陽太に回復させられた陣内はラティファを縛っている紐をほどいていると、明日香はザムエルの元に行って指輪を拾った。


「悪魔はそういう道具も持ってるんだね。天狗の道具みたいな」


そうつぶやく陽太に、明日香は指輪をつまんで見せてきた。


「それにはやられたよ。どんな悪魔が作ったの? やっぱ大悪魔?」

「うん。大悪魔だね。あたしだもん」


陽太は滑るようにズッコケた。


「え? え? え? えーーー!!?」

「うん。サルガタナス将軍に天使を追い返した戦功にあげたんだけど、そこからレラジェ卿に贈られたって聞いたけど……」


聞いたことない名前が二人も出て来たので紹介する。


サルガタナスは、アスタロト大公国の武官の最頂点だ。文官の最頂点であるネビロスと共にアスタロトを補佐している。アスタロトが恐れる老人の教育係の一人で、アスタロトより、公爵として領土をもらっている。

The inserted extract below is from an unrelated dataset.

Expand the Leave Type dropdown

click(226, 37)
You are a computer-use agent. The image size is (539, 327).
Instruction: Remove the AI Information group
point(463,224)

レラジェはアスタロト大公国の大侯爵。サルガタナスの文官で30の軍団を持つ。

サルガタナスは自分の部下である、レラジェへと指輪を贈ったということなのだ。


「たぶん、レラジェ卿の小悪魔しょうあくまがさっきの彼で、宝物から盗んだんじゃないのかな? ま、いつか聞いてみよう」


と明日香は軽く言うが、つまり自分の身内から犯罪者が出たってことではないだろうか?

そう思う陽太の前で、明日香は楽しそうに笑う。

そして陣内とラティファは自分たちが解放されたことに喜んでおり、明日香の話を聞いていなかった。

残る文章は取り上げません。